Rory Macdonald conducted with decisive clarity, seizing the initiative right from the first bars of Britten’s Young Person’s Guide to the Orchestra when he created wonderful surging sforzandos through the first statement of the theme. He then injected yet more vigour for the madcap whirl of the final fugue. The same power came through in the louder, faster passages of Shostakovich’s First Symphony and towards the end of Rachmaninov’s Rhapsody on a theme of Paganini: the final statement of the Dies irae theme had a real swing to it which was sadly ruined by a slightly fluffed ending – Rachmaninov’s cheeky little closing flourish wasn’t quite together, and this was one of several points during the concert when, just for a moments, Macdonald didn’t seem completely in control.
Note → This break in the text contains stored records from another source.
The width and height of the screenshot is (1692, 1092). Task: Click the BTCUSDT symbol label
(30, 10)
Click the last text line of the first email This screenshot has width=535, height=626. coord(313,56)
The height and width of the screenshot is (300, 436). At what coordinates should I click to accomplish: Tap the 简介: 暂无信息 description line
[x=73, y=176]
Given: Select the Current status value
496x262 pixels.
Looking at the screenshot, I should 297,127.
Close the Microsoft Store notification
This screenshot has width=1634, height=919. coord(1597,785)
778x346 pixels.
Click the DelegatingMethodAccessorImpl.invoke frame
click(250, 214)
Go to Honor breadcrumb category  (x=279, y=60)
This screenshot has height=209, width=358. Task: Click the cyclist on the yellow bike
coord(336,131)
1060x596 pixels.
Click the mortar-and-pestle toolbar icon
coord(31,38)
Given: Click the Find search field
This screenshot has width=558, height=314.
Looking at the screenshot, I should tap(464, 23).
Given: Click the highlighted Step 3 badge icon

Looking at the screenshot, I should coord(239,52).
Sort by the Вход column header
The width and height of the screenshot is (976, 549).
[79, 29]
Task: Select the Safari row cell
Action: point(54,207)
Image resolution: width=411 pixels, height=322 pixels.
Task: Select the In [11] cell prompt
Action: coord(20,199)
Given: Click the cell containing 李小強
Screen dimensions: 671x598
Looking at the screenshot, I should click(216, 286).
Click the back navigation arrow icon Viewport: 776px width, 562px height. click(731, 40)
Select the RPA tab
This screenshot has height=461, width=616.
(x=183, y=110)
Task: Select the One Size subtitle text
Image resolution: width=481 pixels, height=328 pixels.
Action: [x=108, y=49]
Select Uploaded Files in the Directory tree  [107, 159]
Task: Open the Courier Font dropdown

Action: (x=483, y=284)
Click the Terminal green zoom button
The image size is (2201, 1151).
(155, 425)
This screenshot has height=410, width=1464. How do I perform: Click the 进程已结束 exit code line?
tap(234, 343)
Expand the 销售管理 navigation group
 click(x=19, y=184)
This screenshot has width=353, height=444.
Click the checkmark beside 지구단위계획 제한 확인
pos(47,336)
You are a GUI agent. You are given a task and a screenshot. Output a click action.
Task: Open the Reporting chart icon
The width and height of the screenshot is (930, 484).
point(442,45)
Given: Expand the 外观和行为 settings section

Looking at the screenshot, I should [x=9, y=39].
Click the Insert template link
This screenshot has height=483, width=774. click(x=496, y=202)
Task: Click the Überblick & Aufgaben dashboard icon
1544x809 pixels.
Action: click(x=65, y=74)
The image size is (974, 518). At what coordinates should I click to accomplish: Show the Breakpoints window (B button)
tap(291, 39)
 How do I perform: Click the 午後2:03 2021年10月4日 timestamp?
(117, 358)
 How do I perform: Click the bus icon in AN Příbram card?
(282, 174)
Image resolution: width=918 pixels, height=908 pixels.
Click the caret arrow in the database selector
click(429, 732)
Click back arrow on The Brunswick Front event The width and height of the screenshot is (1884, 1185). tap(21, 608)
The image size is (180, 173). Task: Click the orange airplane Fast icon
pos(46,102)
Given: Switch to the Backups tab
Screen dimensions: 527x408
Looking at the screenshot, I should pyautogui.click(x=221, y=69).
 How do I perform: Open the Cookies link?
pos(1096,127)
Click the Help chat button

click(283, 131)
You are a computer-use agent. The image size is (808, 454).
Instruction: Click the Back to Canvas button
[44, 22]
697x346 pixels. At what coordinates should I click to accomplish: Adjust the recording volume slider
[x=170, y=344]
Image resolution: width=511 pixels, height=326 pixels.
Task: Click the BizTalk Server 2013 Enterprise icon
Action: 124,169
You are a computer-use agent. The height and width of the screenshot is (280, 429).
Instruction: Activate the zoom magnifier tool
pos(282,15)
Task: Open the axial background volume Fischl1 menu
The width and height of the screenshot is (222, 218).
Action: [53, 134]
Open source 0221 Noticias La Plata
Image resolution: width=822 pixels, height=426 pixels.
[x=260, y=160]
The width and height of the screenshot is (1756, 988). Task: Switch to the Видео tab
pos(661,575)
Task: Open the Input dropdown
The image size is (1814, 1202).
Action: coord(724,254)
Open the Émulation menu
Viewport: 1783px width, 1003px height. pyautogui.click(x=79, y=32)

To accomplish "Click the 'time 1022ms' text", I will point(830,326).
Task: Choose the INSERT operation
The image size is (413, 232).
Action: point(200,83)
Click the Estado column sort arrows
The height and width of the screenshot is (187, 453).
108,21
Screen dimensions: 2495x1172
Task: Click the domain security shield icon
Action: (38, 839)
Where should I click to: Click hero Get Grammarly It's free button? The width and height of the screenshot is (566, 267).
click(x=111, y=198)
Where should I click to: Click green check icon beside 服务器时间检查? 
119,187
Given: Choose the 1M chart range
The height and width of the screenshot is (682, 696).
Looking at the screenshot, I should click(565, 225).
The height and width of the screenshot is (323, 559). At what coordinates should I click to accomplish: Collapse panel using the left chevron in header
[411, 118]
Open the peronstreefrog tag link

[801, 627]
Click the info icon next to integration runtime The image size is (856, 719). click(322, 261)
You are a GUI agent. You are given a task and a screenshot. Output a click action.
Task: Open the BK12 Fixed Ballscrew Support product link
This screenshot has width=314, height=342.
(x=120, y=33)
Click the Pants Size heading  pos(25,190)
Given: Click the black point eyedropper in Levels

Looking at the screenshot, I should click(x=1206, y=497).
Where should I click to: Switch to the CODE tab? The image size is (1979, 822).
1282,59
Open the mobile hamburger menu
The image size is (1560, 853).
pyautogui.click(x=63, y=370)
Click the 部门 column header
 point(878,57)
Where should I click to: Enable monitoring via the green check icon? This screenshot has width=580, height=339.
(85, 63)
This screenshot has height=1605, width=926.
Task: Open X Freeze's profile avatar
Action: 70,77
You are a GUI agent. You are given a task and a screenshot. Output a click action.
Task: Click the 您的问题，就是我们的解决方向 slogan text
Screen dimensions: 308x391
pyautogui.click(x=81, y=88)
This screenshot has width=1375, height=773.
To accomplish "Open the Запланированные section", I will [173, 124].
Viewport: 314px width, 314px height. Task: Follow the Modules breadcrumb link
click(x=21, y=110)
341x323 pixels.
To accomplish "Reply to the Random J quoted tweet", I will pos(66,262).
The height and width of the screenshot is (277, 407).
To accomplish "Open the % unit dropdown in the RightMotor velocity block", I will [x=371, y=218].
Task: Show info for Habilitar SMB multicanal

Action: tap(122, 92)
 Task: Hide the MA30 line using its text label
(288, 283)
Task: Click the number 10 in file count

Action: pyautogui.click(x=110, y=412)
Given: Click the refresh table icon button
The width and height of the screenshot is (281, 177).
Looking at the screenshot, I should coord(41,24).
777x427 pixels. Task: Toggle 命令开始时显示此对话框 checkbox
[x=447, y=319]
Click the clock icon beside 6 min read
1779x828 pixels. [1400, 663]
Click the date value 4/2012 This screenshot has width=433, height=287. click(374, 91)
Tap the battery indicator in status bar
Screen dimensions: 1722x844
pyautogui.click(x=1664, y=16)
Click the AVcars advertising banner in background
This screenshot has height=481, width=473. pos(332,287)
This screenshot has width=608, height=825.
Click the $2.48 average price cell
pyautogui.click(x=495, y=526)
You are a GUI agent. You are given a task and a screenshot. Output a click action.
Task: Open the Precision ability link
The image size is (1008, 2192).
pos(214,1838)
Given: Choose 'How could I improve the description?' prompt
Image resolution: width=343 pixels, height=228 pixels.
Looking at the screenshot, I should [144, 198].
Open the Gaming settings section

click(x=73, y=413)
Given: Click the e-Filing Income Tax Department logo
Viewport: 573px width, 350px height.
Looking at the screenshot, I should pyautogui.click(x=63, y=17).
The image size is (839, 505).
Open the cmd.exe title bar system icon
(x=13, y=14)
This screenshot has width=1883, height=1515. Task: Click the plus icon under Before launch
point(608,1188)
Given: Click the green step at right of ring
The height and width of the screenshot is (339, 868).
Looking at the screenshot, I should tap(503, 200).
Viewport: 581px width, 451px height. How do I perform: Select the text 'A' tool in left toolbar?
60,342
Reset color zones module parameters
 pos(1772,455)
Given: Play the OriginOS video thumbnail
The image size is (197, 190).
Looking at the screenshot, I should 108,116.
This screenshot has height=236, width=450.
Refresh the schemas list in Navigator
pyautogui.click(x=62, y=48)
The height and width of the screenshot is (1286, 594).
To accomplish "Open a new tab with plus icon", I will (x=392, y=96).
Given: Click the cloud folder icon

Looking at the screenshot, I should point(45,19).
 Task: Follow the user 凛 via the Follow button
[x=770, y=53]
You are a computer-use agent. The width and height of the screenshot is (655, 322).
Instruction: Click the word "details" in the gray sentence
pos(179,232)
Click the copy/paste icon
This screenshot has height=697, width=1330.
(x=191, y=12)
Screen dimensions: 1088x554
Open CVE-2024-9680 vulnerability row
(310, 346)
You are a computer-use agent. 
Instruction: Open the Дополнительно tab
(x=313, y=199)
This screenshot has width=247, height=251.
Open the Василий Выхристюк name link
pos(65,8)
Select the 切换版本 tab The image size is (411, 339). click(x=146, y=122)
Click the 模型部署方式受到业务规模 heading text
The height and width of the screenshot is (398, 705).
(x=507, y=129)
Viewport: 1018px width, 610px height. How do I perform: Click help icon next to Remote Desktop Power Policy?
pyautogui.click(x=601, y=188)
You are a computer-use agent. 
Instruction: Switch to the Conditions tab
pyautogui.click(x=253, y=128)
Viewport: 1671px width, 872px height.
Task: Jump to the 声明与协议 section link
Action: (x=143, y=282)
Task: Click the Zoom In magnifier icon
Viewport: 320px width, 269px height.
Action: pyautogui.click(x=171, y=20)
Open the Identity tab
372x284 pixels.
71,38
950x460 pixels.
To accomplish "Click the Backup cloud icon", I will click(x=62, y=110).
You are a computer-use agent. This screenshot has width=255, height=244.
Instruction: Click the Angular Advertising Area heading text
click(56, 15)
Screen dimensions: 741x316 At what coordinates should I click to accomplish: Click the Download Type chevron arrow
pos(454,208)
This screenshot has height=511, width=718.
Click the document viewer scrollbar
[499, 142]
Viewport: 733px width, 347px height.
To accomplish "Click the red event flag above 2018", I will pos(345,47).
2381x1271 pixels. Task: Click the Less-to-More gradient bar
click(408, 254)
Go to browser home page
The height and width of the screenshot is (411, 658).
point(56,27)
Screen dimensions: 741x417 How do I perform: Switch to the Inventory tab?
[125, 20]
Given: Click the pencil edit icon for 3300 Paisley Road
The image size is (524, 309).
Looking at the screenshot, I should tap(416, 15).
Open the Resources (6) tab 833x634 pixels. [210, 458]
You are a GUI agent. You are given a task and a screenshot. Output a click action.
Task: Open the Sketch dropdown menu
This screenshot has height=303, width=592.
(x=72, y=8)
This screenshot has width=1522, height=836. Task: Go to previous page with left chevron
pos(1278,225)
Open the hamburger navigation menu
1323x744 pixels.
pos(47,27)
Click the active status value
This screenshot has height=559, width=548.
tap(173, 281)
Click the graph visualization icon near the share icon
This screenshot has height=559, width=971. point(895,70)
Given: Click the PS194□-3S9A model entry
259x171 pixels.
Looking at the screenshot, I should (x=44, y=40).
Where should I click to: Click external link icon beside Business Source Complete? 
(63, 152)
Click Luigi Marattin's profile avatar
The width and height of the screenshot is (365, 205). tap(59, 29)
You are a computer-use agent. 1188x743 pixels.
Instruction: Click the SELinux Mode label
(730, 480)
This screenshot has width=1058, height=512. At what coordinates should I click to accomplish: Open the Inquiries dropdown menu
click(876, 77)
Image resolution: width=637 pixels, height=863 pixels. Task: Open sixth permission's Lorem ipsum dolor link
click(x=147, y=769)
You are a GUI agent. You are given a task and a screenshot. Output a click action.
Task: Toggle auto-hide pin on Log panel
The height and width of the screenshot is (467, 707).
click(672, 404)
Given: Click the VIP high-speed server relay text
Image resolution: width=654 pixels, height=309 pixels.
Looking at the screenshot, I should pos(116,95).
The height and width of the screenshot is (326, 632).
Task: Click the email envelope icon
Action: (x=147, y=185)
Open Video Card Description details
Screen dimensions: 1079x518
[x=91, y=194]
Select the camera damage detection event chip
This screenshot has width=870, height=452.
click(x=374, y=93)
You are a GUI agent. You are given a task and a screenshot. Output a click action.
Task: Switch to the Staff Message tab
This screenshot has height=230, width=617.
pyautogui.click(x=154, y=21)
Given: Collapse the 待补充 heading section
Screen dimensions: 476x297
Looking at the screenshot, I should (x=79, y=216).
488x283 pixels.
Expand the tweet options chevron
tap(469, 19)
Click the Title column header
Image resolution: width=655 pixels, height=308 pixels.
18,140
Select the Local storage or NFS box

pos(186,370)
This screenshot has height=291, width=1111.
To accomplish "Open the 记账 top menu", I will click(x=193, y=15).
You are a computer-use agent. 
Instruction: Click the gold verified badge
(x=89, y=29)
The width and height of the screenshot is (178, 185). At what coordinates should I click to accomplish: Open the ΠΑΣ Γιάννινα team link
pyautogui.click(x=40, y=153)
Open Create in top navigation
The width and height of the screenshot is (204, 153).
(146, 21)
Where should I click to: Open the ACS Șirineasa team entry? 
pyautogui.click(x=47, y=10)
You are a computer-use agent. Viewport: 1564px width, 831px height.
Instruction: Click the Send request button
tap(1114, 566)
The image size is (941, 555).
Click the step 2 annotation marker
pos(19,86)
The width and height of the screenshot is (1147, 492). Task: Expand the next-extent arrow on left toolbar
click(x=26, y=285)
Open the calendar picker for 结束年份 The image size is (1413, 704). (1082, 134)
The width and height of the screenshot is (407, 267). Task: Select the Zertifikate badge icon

These little lapses were all the more surprising when compared to the crispness that characterised much of the Hallé’s playing.
Shostakovich was just 19 when his first symphony was performed and it’s a fascinating insight into the composer’s development – the influence of the Russian romantics and the traditionalism of the Petrograd Conservatory is there, but so too is the sharp-edged vibrancy of Shostakovich’s own voice. The third movement, particularly, shares some of the richness of Rachmaninov’s style, so that the jagged defiance of Shostakovich’s own voice became even more surprising when one remembers that it was written a decade before the Rhapsody on a Theme of Paganini. Whilst Britten brilliantly illustrates the musical characteristics and styles that we expect from each instrument in the orchestra, Shostakovich frequently turns our expectations upside down, so here the bassoon is heroic and the flutes become shrill; or he pairs up unusual combinations of instruments – a brilliantly exciting double bass and bassoon passage in the second movement and the insistent buzzing of the highest piano notes set against the horns.